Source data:
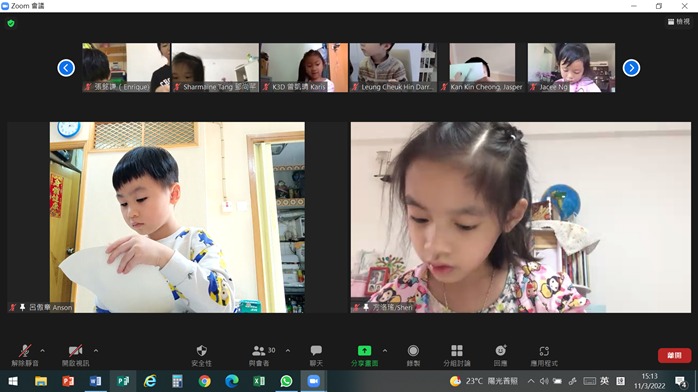Start recording with the Record icon

click(x=413, y=351)
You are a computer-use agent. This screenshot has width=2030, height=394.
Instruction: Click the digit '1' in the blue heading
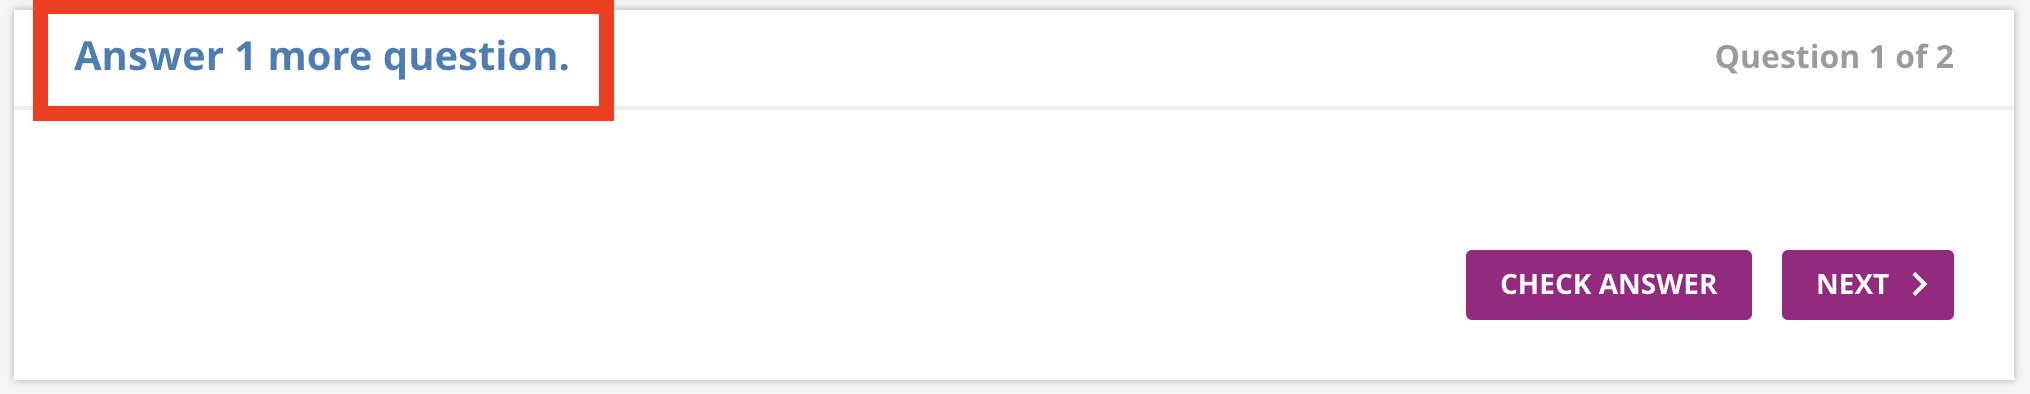point(246,56)
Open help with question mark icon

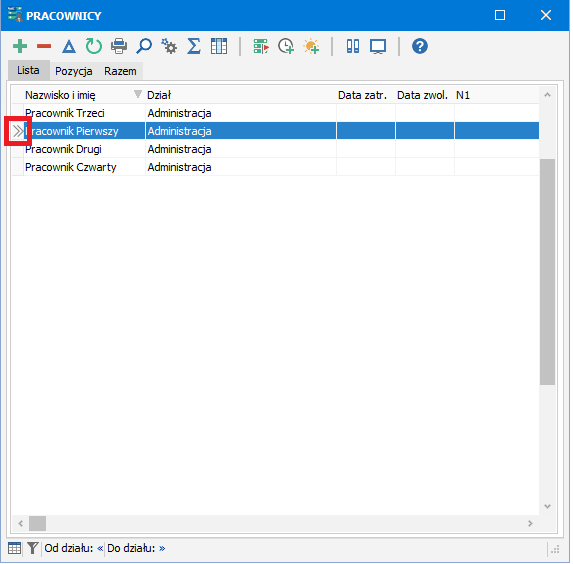click(420, 46)
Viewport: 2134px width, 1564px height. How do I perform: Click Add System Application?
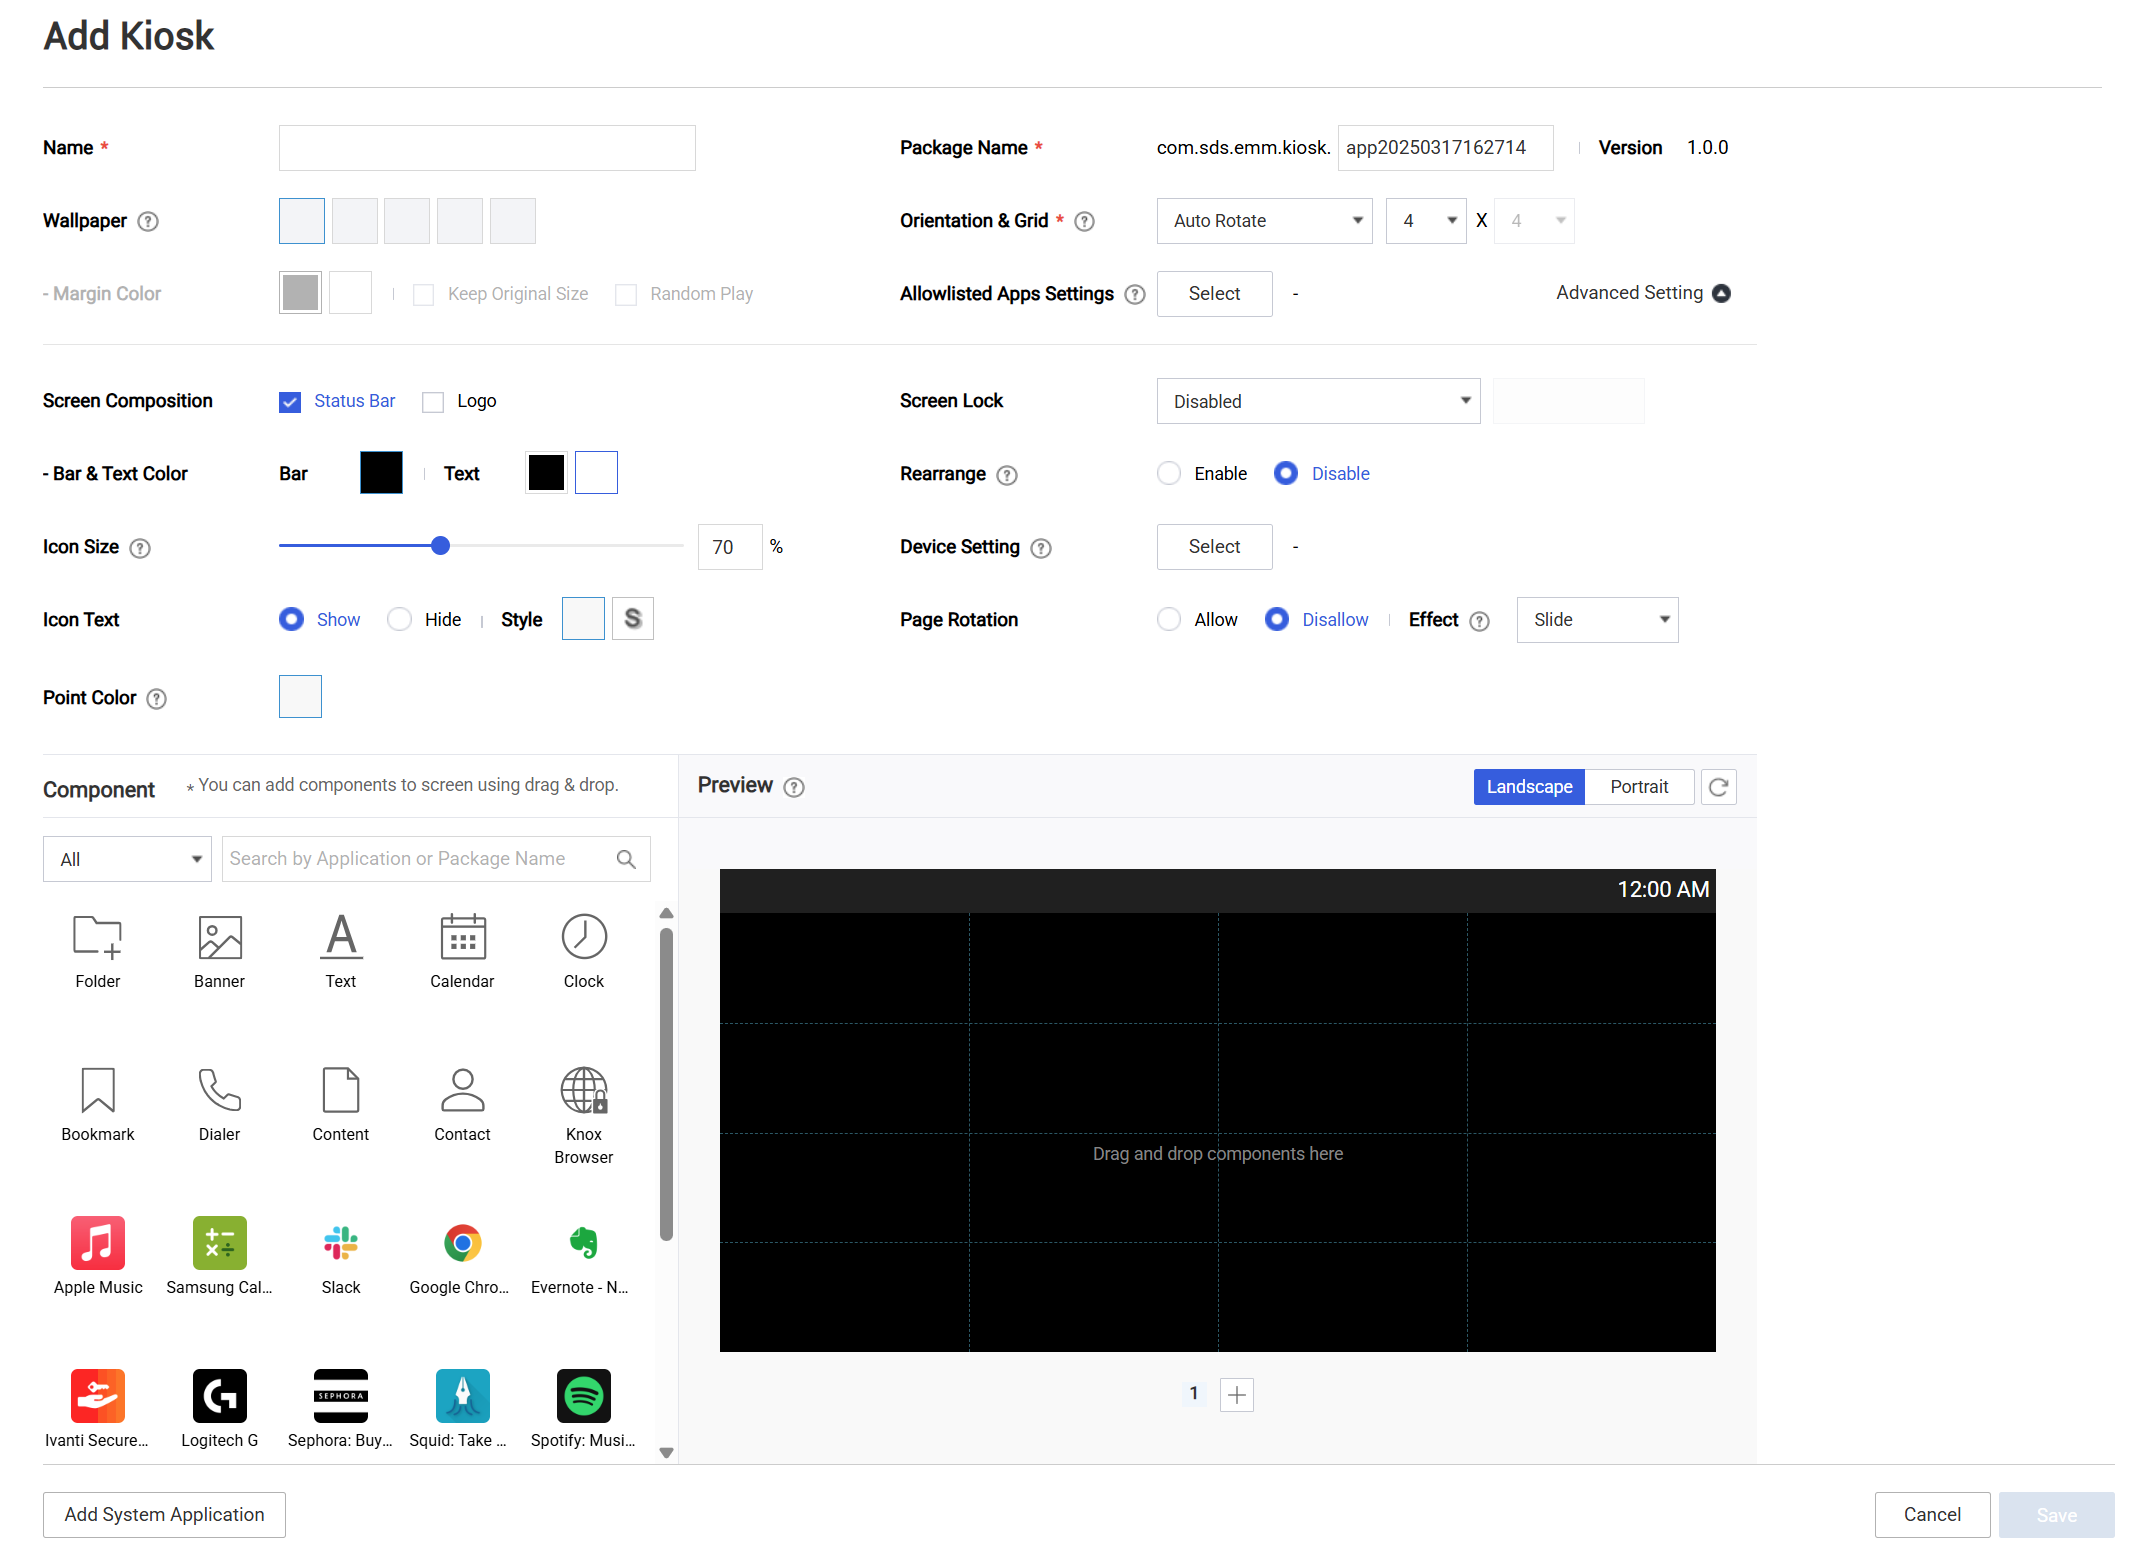163,1514
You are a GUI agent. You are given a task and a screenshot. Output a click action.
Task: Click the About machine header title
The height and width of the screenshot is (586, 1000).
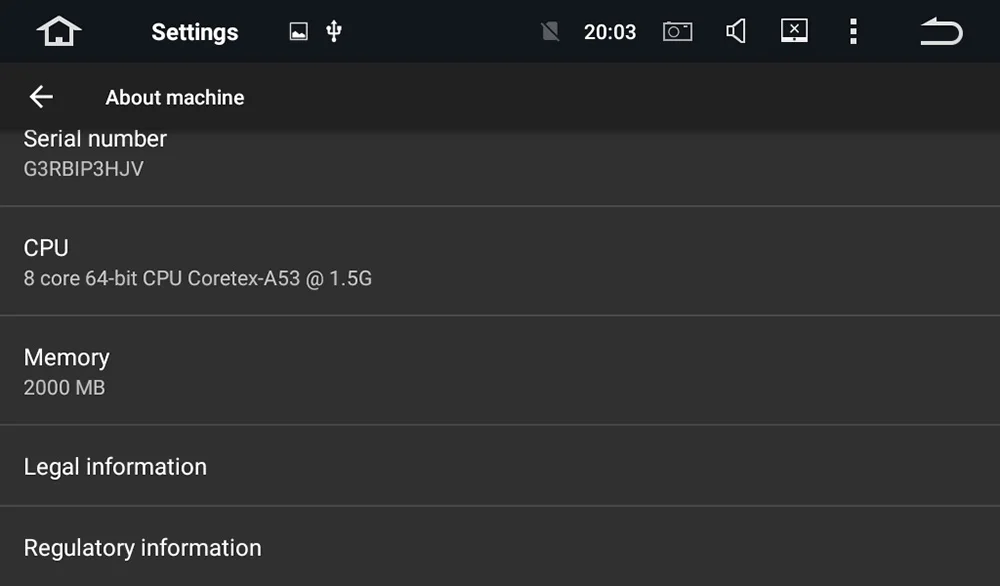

→ Task details:
Convert all of the data above into a numbered list with one entry per line, leaving out blank lines and any pictures.

→ Task solution:
1. Start recording with the Record icon
2. click(x=413, y=351)
3. You are a computer-use agent. This screenshot has width=2030, height=394.
4. Instruction: Click the digit '1' in the blue heading
5. point(246,56)
6. Open help with question mark icon
7. click(420, 46)
8. Viewport: 2134px width, 1564px height. How do I perform: Click Add System Application?
9. 163,1514
10. You are a GUI agent. You are given a task and a screenshot. Output a click action.
11. Task: Click the About machine header title
12. The height and width of the screenshot is (586, 1000).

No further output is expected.